# Untersuchter Text
┄┄┄┄┄┄┄┄┄┄

Im Übrigen hatte der „Atlantic“-Chefredakteur zu diesem Zeitpunkt Zweifel an der Echtheit des Plans wie überhaupt der Chat-Gruppe. „Ich dachte nicht, dass es real sein könnte. Dann begannen die Bomben zu fallen“, schrieb er.  

Goldberg hatte die Einladung zur Teilnahme an der Signal-Gruppe laut seinen Schilderungen am 11. März vom Nationalen Sicherheitsberater Mike Waltz erhalten. Der Gruppe gehörten demnach dann 18 Mitglieder an, darunter Außenminister Marco Rubio, der Direktor des Auslandsgeheimdienstes CIA, John Ratcliffe, und Vizepräsident JD Vance.

Aufgebrachte Jemeniten nach dem US-Militärangriff. Foto: AP/dpa

Kriegserklärung per Signal oder WhatsApp

Die Signal-App funktioniert im Prinzip wie WhatsApp, bietet jedoch mehr Vertraulichkeit durch Verschlüsselung – immer vorausgesetzt, dass keine Journalisten in den Chat eingeladen werden.

Goldberg resümierte: „Ich habe nie eine Lücke wie diese gesehen.“ Zwar sei es nicht völlig unüblich, dass Mitarbeiter der US-Sicherheitsbehörden über Signal miteinander kommunizierten. Doch werde die App hauptsächlich für die Planung von Treffen und andere logistische Angelegenheiten genutzt - und nicht für „detaillierte und hochvertrauliche Diskussionen über eine bevorstehende Militäraktion“.

Bekannte Chat-Apps

  • Signal - Fokus auf Datenschutz und Verschlüsselung
  • WhatsApp - Weit verbreitet, gehört zu Meta/Facebook
  • Telegram - Bekannt für Gruppen und Kanäle
  • Threema - Schweizerische App mit hohem Datenschutzstandard
  • Discord - Beliebt in Gaming-Communities
  • WeChat - Vorherrschend in China
  • Line - Sehr populär in Japan und Südostasien
  • Viber - Verbreitet in Osteuropa
  • Facebook Messenger - Direkt mit Facebook verknüpft
  • iMessage - Nur für Apple-Geräte

Trump-Berater Mike Waltz

Trumps Sprecherin Karoline Leavitt erklärte später, Trump habe „weiterhin größtes Vertrauen in sein nationales Sicherheitsteam, einschließlich des Nationalen Sicherheitsberaters Mike Waltz“. Laut US-Juristen war die haarsträubende Kriegsplanung per Signal-App jedoch illegal.

Sie verstoße gegen etliche Gesetze zur Datensicherheit und sei potenziell strafbar, heißt es. Ähnlich also – oder noch wesentlich schlimmer – als die Lagerung von sensiblen Atomunterlagen in einer privaten Garage wie beim senilen Ex-Präsidenten Joe Biden oder auch bei Trump selbst in der vergangenen Legislaturperiode.

┄┄┄┄┄┄┄┄┄┄

# Bereitgestellte Zeilen
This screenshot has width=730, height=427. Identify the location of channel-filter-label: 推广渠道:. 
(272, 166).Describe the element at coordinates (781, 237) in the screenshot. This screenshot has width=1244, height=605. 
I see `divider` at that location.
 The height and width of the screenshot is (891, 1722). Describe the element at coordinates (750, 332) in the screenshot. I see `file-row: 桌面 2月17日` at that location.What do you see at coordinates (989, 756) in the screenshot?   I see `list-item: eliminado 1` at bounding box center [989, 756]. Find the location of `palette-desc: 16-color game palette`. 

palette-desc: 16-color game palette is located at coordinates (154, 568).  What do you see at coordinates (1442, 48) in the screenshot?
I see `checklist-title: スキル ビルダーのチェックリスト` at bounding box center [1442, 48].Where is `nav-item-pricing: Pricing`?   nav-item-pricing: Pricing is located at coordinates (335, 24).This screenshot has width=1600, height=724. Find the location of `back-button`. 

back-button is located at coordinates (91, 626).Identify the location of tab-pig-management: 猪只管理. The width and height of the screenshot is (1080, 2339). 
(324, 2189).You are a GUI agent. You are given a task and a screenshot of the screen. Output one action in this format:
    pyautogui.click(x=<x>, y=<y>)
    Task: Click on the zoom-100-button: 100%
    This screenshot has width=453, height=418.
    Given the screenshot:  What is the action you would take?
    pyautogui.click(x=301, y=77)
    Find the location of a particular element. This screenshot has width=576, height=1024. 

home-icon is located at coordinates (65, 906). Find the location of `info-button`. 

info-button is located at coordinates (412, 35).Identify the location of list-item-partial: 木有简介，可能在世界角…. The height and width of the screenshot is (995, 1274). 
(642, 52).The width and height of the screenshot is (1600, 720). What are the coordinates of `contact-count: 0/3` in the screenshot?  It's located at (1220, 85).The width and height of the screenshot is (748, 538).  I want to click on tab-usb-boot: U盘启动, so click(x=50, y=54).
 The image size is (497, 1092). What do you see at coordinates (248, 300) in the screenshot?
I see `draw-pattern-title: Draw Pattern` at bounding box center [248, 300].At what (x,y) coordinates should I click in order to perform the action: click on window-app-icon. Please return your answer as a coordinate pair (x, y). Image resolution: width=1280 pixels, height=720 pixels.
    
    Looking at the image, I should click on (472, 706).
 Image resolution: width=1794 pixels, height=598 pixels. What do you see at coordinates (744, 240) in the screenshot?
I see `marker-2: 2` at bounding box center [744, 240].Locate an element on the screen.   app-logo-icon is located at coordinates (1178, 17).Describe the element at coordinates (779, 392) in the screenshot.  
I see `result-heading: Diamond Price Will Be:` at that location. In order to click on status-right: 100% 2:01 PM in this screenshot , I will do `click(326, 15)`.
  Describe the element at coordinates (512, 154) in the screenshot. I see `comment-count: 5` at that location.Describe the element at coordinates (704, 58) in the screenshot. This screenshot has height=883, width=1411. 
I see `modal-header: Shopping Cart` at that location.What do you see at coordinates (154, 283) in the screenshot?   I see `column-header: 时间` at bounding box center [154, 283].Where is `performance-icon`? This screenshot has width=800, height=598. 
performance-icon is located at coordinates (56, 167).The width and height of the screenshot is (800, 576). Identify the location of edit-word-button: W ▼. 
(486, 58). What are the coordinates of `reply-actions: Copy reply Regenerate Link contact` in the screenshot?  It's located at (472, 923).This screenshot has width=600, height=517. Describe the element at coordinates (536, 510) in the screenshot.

┄┄┄┄┄┄┄┄┄┄

# Aufgabe
Erkläre bitte in ein bis drei Sätzen, warum Goldberg die Nutzung von Signal in diesem Fall für ungewöhnlich hielt, so wie es der Text zum Signal-Chat begründet. Die Zeilen spielen hierfür keine Rolle.

# Antwort
Laut Goldberg kommunizieren Mitarbeiter der US-Sicherheitsbehörden zwar durchaus über Signal, nutzen die App aber hauptsächlich für die Planung von Treffen und andere logistische Angelegenheiten. Sie dient nicht für „detaillierte und hochvertrauliche Diskussionen über eine bevorstehende Militäraktion“, und genau um eine solche ging es in dieser Gruppe.